Everyone knows institutions of higher education have been impacted by the economic downturn. Students have been affected too, in the worst case scenarios paying more for their college degrees or facing financial aid shortages. A survey released today further defined just how worried college freshmen are about money, the cost of college, and finding a well-paying job once they graduate.

The annual survey by the Higher Education Research Institute (HERI) at the University of California at Los Angeles polled nearly 220,000 first-time, full-time students at 297 four-year institutions. It showed that more students are relying on student loans to fund their educations and looking at schools that offer more financial aid opportunities. But there was also a mental shift. More students are concerned about getting good jobs after graduation, and how they're going to cover college costs in the first place. The survey also showed that fewer freshmen are majoring in business these days, with those numbers at their lowest since the 1970s. The recession could be to blame. Majoring in business may not seem as enticing as it once did as banks face folding or bailouts and the economy has yet to return to prosperous levels.

According to the survey:

  • 41.6 percent reported that cost was a "very important" factor in choosing which college to attend.
  • those reporting that an offer of financial aid was important in their college choice increased to 44.7 percent, up from 43.0 percent in 2008 and 39.4 percent in 2007.
  • 56.5 percent reported they were more likely to place high importance on choosing a college where graduates get good jobs, the highest level since the question was introduced in 1983.
  • 53.3 percent reported taking out loans, the highest percentage in nine years.
  • 4.5 percent reported having an unemployed father, more than at any other time in the history of the survey. Nearly 8 percent of students also reported that their mothers were unemployed, the highest percentage since 1979.

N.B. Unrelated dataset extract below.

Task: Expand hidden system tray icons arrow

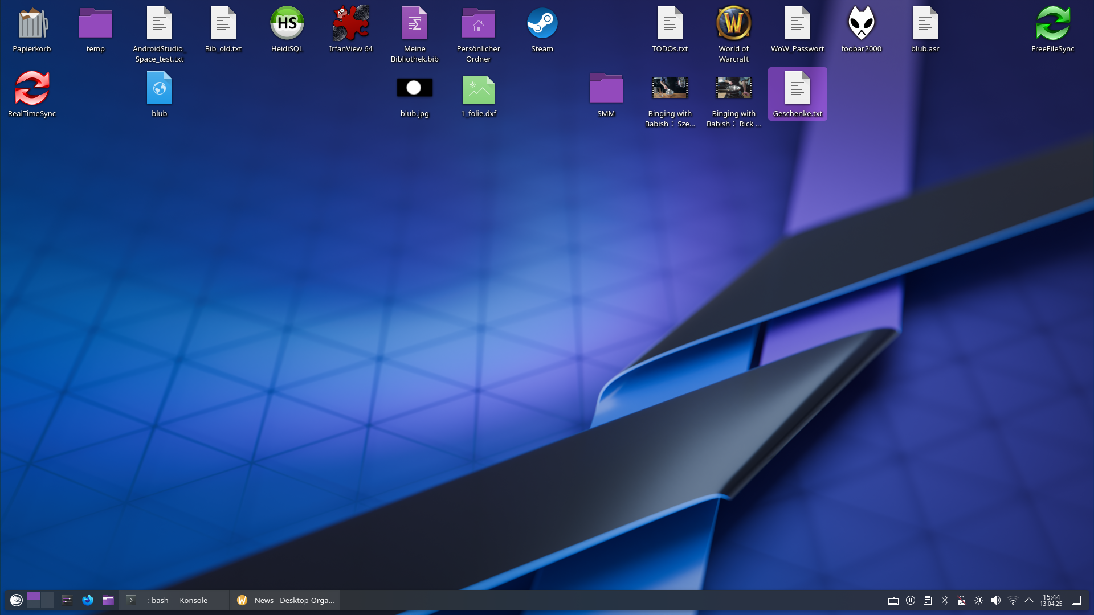Action: 1029,600
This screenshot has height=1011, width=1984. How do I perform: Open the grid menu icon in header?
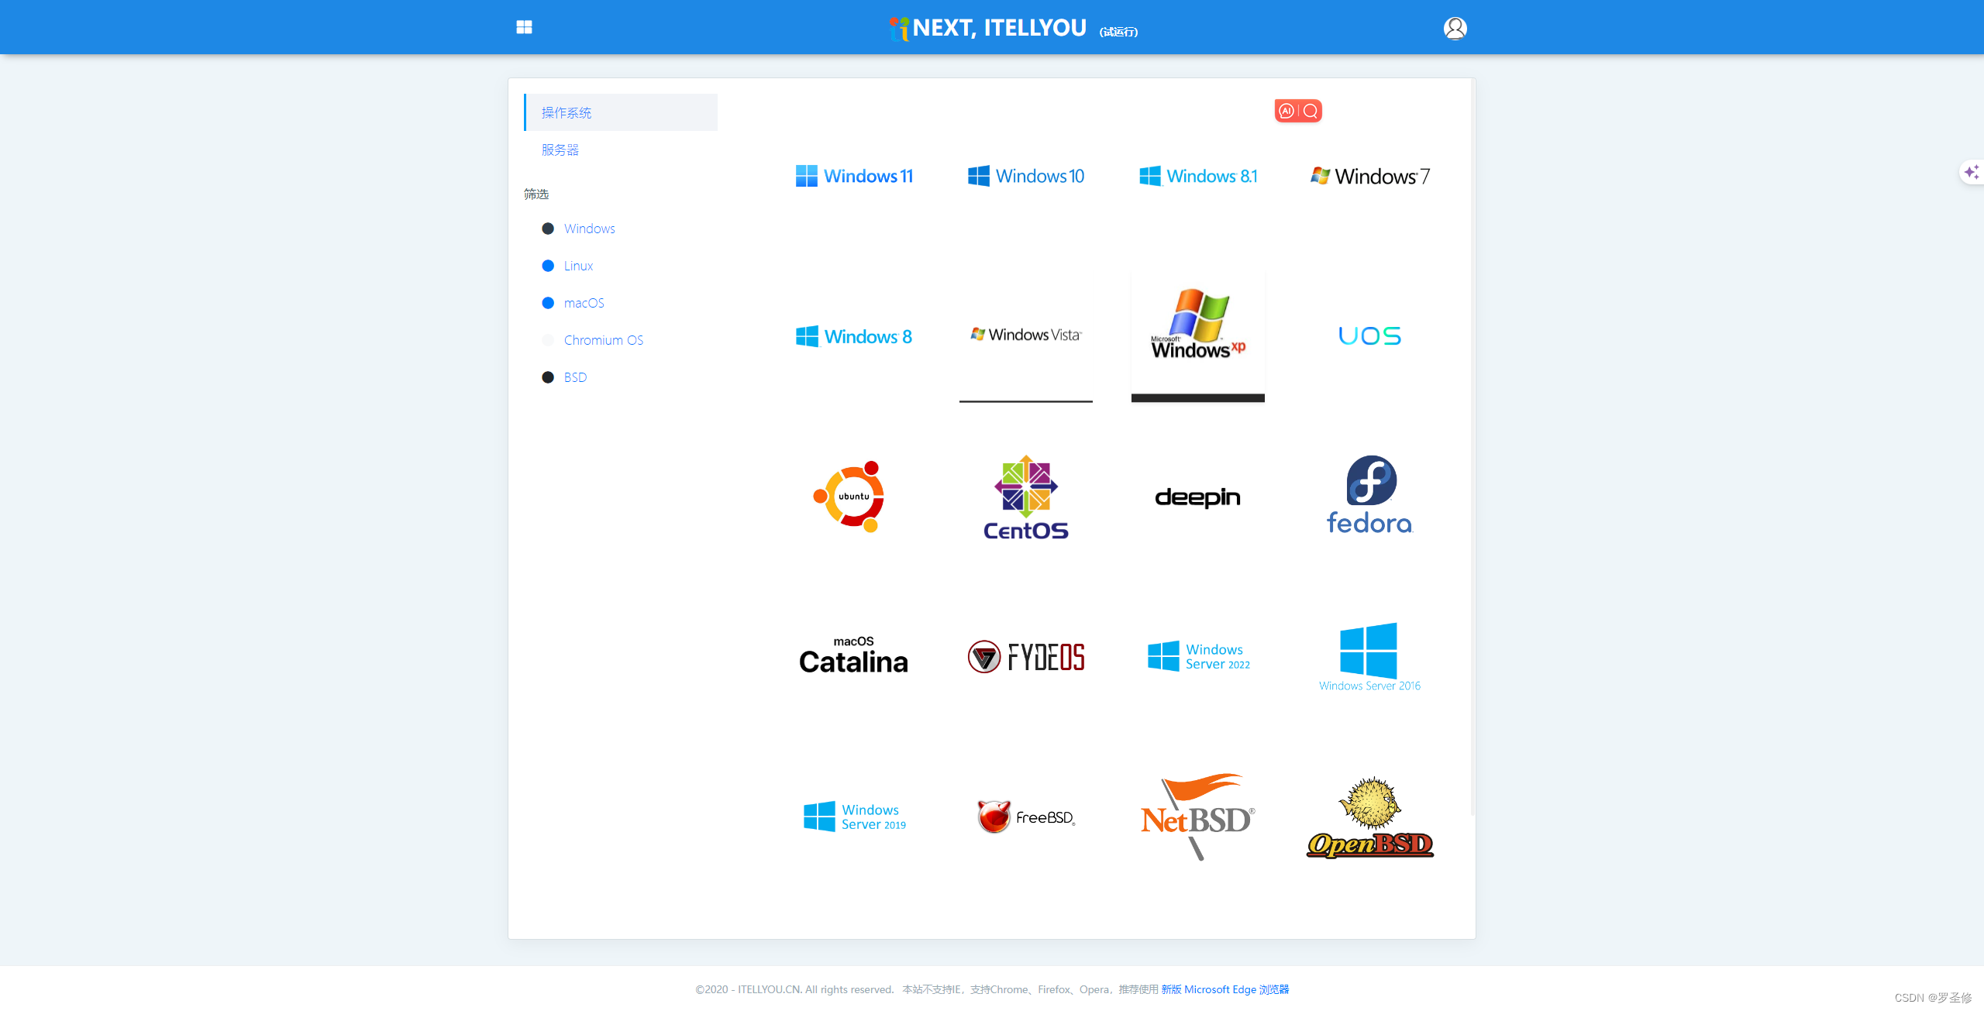coord(524,27)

The respondents to the survey also seemed to have a feeling of social responsibility, perhaps due to not only the recession, but changes in the White House, or more simply, the idea that community service and volunteerism could make them better candidates on the job market:

  • 30.8 percent indicated that there was a "very good chance" that they would take part in civic engagement.
  • 56.9 percent who volunteered "frequently" as high school seniors indicated that there was a "very good chance" they would do so in college.

It's not a bad thing to worry about how you're going to pay for college. Often, tough decisions need to be made based on the financial aid available to you. Should you stay in-state, rather than pursue a degree at a private institution on the opposite coast? Should you consider community college to save money on those first two years? Finding money for college may seem daunting, but you do have options, whether that's being flexible in the college search or applying for as many scholarship and grant opportunities as you can.